Un ‘zoom’ molecolare per mappare i geni e i loro interruttori
Un gruppo di ricercatori del Massachusetts Institute of Technology (MIT) ha sviluppato una nuova tecnica di indagine molecolare che consente di ‘zoomare’ nelle cellule per mettere in correlazione i geni ‘accesi’ con gli interruttori (enhancer) che ne amplificano l’attività. Questa scoperta, pubblicata sulla rivista Nature, apre nuove prospettive per la cura di malattie genetiche, autoimmuni e tumori.
Il genoma umano contiene circa 23.000 geni, ma solo una frazione di questi viene attivata all’interno di ogni cellula in un dato momento. Per scattare un’istantanea dei geni e dei loro interruttori attivi, i ricercatori del MIT hanno pensato di dare la caccia a particolari molecole di RNA, note come enhancer RNA (eRNA), che vengono prodotte quando l’interruttore enhancer interagisce attivamente con il gene bersaglio per amplificarne l’espressione.
Queste molecole di eRNA sono molto sfuggenti, perché vengono prodotte in piccole quantità e hanno breve vita nella cellula. Tuttavia, i ricercatori sono riusciti a catturarle grazie a delle ‘maniglie’ molecolari che permettono di estrarre con successo circa il 10% degli eRNA nelle singole cellule, per poi purificarli, amplificarli e sequenziarli.
Un nuovo approccio per comprendere la complessa rete di elementi regolatori
La tecnica è stata sperimentata su cellule staminali embrionali di topo e ha permesso di determinare in modo dettagliato la tempistica con cui vengono espressi i geni del ciclo cellulare. Inoltre, ha consentito di identificare circa 50.000 possibili correlazioni tra geni ed enhancer che erano finora sconosciute.
Capire quali interruttori entrano in gioco per controllare determinati geni è fondamentale per sviluppare nuove terapie contro malattie che hanno una base genetica. L’anno scorso, per esempio, la Food and Drug Administration statunitense ha approvato la prima terapia genica per l’anemia falciforme che agisce proprio interferendo con l’attività di un enhancer, determinando l’attivazione di un gene per la produzione dell’emoglobina fetale in modo da ridurre la produzione di globuli rossi difettosi.

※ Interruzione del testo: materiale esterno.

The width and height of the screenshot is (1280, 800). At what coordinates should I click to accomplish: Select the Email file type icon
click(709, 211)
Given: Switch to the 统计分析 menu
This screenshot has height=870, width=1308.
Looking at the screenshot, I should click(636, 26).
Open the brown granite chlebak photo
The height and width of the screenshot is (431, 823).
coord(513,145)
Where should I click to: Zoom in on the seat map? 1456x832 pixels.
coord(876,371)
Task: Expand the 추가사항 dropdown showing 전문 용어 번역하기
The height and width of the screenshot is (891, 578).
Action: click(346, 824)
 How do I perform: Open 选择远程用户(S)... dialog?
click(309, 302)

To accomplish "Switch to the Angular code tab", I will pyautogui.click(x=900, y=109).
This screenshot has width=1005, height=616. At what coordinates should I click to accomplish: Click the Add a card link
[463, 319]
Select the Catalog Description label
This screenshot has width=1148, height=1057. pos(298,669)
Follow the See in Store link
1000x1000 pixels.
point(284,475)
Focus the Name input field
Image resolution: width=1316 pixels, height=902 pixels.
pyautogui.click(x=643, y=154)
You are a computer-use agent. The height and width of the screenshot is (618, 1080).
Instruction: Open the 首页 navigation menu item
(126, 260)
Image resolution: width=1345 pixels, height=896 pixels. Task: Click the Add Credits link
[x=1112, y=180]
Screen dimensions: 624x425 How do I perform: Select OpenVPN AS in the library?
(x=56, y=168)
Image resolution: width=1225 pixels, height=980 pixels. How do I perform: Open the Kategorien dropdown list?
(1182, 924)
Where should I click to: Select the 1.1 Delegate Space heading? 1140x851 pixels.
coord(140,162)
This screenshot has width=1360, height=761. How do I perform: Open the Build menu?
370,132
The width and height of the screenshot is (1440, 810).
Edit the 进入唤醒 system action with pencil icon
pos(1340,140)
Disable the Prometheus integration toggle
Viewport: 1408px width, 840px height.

Applicazioni e prospettive future
Gli stessi ricercatori del MIT, guidati da Phillip Sharp, stanno applicando questo nuovo approccio ad altri tipi di cellule, focalizzandosi in particolare sulle malattie autoimmuni. In collaborazione con il Boston Children’s Hospital, stanno studiando le mutazioni delle cellule immunitarie legate al lupus, molte delle quali si trovano proprio nelle regioni non codificanti del genoma che non contengono geni, ma dove spesso si trovano gli enhancer.
“Non è chiaro quali geni siano influenzati da queste mutazioni, quindi stiamo iniziando a distinguere i geni che questi presunti enhancer potrebbero regolare e in quali tipi di cellule sono attivi questi amplificatori”, spiega il primo autore dello studio, D.B. Jay Mahat. “Si tratta di uno strumento per creare mappe gene-enhancer che sono fondamentali per comprendere la biologia, e anche una base per comprendere la malattia.”
Un passo avanti per la medicina personalizzata
La nuova tecnica di indagine molecolare sviluppata dal MIT rappresenta un passo avanti significativo nella comprensione del funzionamento del genoma e apre nuove prospettive per lo sviluppo di terapie personalizzate. La capacità di identificare con precisione i geni e i loro interruttori apre la strada a nuovi approcci terapeutici mirati a correggere i difetti genetici alla base di diverse malattie. Questa scoperta potrebbe portare a un futuro in cui le terapie saranno personalizzate in base al profilo genetico individuale, aumentando l’efficacia e riducendo gli effetti collaterali.